Un marché du quartier d’Omdourman, dans la proche banlieue de Khartoum au Soudan, a été la cible d’un bombardement, samedi 1er février. Selon le ministère de la Santé, l’attaque attribuée aux Forces de soutien rapide a tué 54 personnes et fait 158 blessés, provoquant la panique dans l’un des derniers hôpitaux en fonction de la ville.
Selon des témoins cités par l’AFP, les obus qui se sont abattus sur un marché en banlieue de Khartoum, la capitale du Soudan, provenaient de zones contrôlées par les Forces de soutien rapide (FSR), à l’ouest. Ces dernières démentent.

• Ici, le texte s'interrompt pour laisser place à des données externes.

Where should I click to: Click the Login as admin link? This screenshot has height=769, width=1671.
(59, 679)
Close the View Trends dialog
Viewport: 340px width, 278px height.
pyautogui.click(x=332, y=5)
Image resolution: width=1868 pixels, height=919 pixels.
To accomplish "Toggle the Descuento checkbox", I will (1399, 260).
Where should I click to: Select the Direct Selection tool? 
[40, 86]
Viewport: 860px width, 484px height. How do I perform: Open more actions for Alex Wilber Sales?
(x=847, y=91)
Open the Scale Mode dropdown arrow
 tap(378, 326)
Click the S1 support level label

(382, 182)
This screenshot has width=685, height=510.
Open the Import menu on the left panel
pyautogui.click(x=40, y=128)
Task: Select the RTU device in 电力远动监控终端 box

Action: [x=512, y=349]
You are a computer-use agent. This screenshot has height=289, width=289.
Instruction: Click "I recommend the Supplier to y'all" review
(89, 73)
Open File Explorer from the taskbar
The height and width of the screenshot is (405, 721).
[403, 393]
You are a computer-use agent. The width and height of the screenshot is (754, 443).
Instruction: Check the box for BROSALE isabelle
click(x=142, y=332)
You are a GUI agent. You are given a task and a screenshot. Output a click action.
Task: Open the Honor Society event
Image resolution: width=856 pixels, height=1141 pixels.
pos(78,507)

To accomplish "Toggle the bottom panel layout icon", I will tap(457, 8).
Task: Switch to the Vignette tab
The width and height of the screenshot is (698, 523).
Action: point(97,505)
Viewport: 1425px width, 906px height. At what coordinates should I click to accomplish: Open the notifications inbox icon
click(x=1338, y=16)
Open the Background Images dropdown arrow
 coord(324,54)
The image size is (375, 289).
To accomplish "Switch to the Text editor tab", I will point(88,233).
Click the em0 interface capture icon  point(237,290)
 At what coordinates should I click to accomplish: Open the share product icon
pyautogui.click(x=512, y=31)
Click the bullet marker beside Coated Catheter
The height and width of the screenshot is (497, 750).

Le marché Sabreen était bondé en cette matinée. Le bombardement a aussitôt provoqué un afflux massif de blessés vers l’hôpital Al-Nao, l’une des dernières structures sanitaire opérationnelle dans la région. D’après une source sanitaire, toujours citée par l’AFP, la structure manque aujourd’hui d’unités de sang, de « linceuls ainsi que de brancards pour évacuer les blessés ». Pour pallier le manque de personnel, le syndicat des médecins soudanais a par ailleurs demandé aux docteurs et infirmiers disponibles de se rendre sur place afin d’apporter leur aide.